PSA Hash Collisions in competitive programming

Focusing on the basics is important. Here is one example -

A lot of people were hacked on problem C in yesterday’s codeforces div3 round. The reason was very simple. Hash collisions.

When beginners start competitive programming, they learn that hashmap (namely unordered_map/unordered_set in C++ and dictionaries in Python) have O(1) time complexity, while height-balanced binary search-based (namely map/set) has O(logN) time complexity.

So why use map with O(logN) time complexity, when we can use unordered_map with O(1) time complexity and optimise our code? Pretty simple right?

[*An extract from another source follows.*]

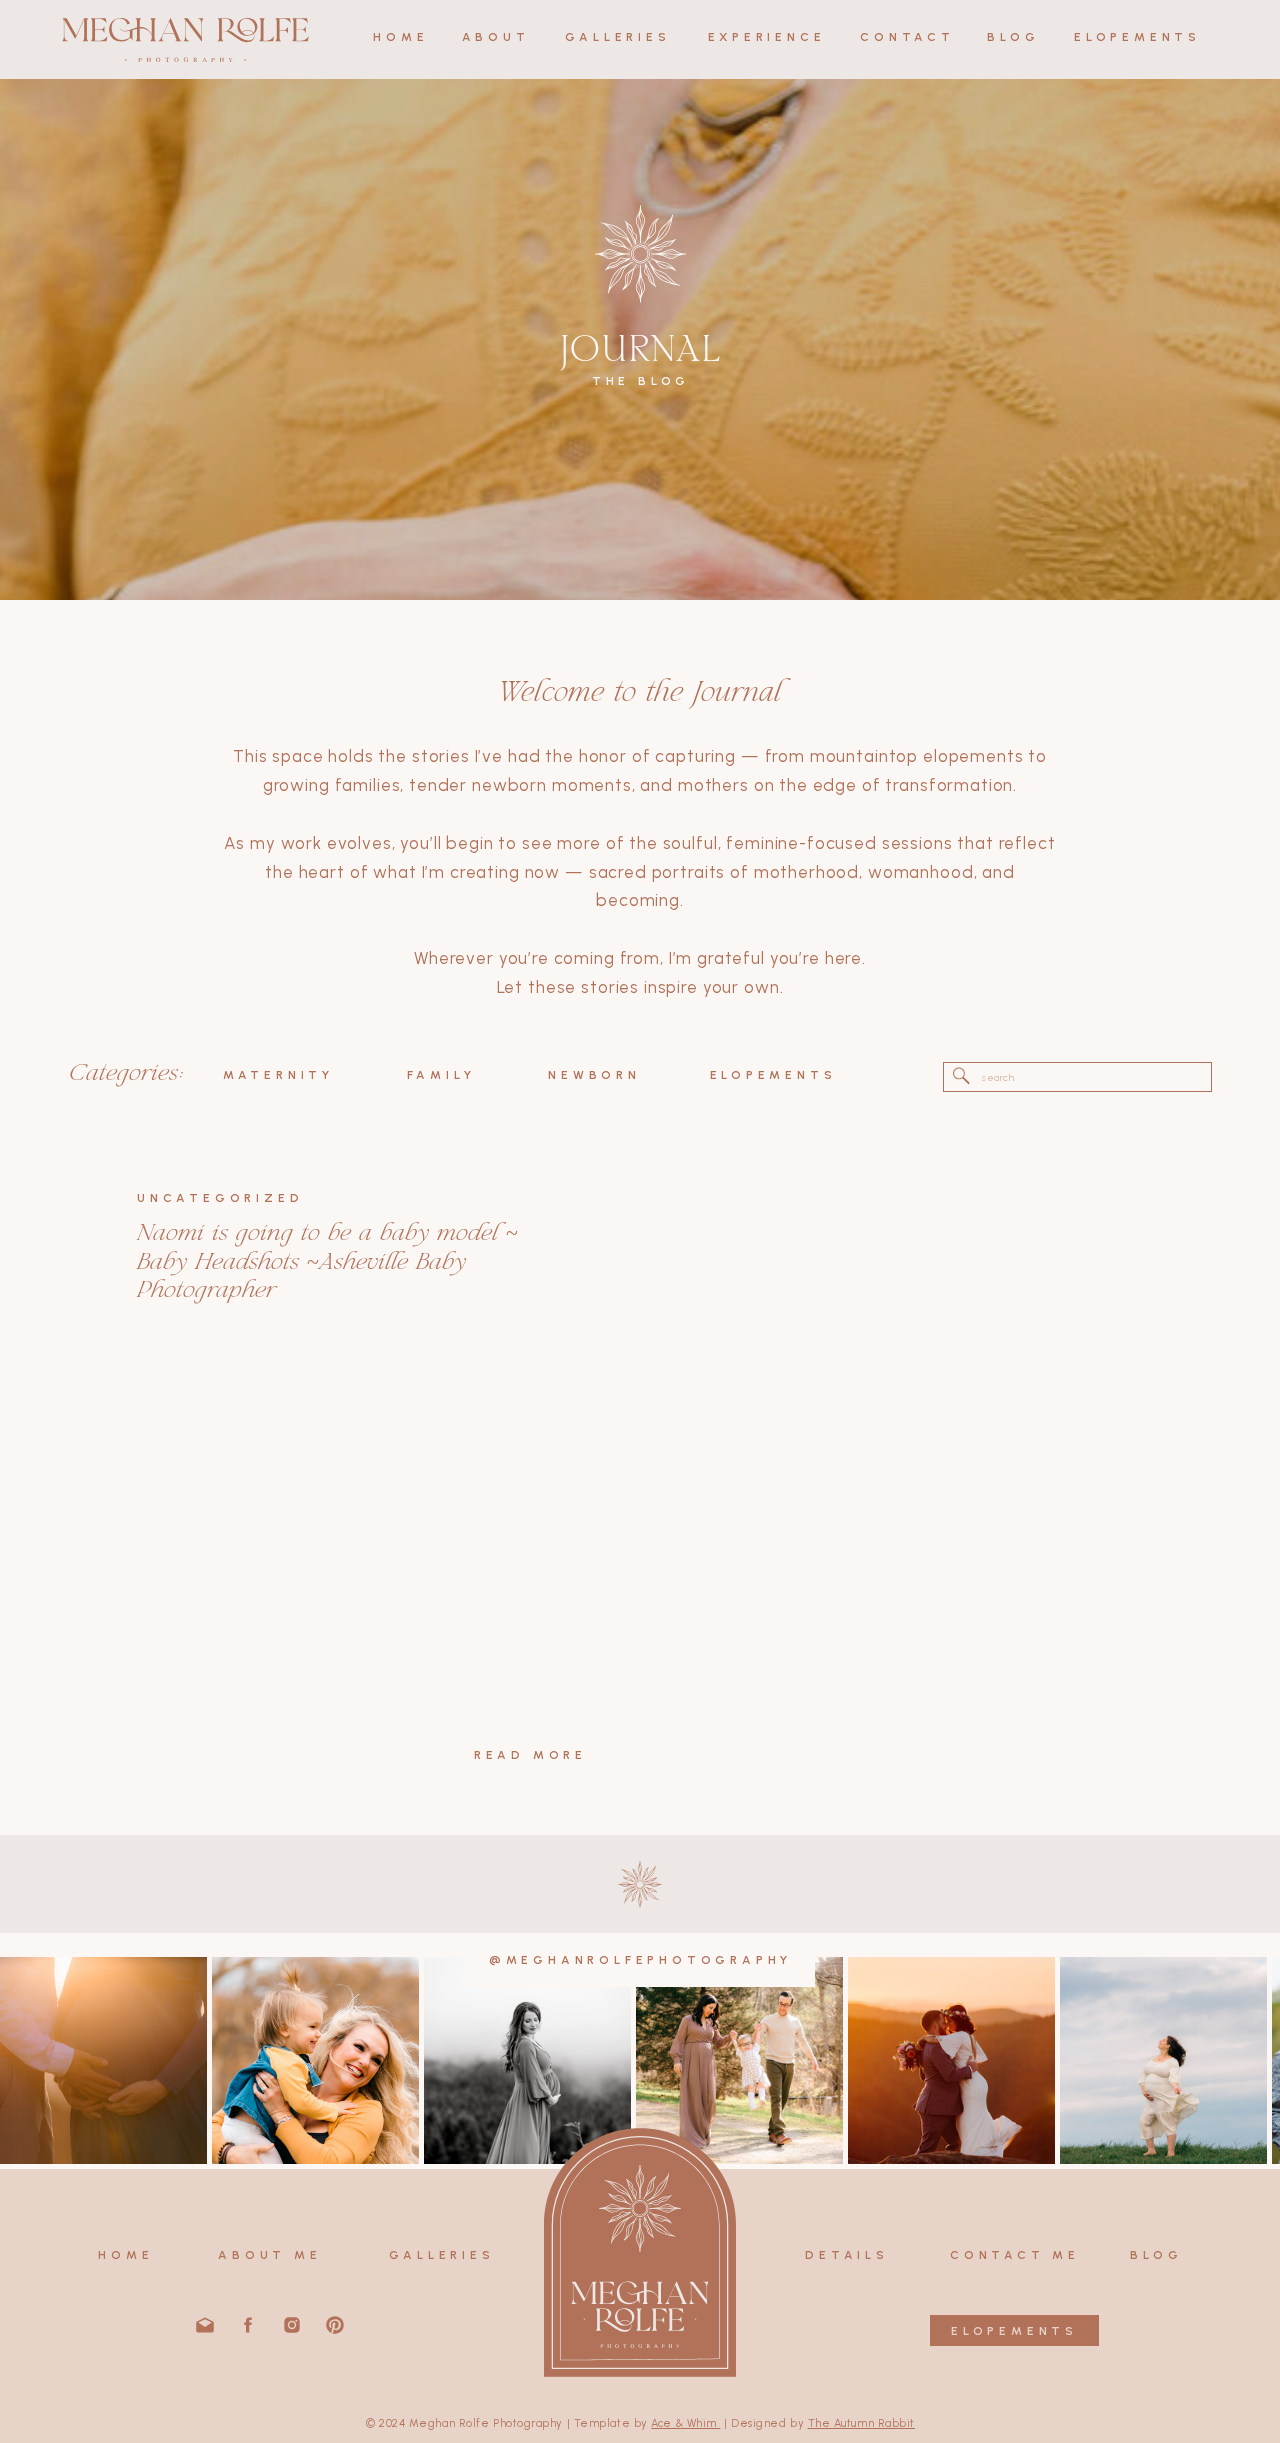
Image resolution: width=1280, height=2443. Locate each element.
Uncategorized (220, 1198)
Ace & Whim (685, 2423)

What beginners don’t focus on is why this is O(1) time complexity. Why does a normal map exist? And what are the tradeoffs of using one over the other?

Just like insurance policies have “TnC apply” written in fine print. Unordered_map also has such fine prints.

On average, they are O(1), but in the worst case, they can be O(n) if hash collisions happen.

In fact, it is possible to construct such test cases where time taken will be O(n). LGM neal has shared how to construct such testcases, and following the same procedure people have also discovered how to create anti hash table tests for Python dictionary.

On personal note, among 5000+ problems I have solved so far, only once I have used unordered_map, I knew very well why I’m using it, and using map did gave TLE on that problem.

The high constant hidden behind O(1) and considering how easy it is to hack unordered_map, it’s not worth using unordered_map over the map trying to decrease time complexity.

one should always use map/set over unordered_map/unordered_set unless they know why they need unordered_map/unordered_set.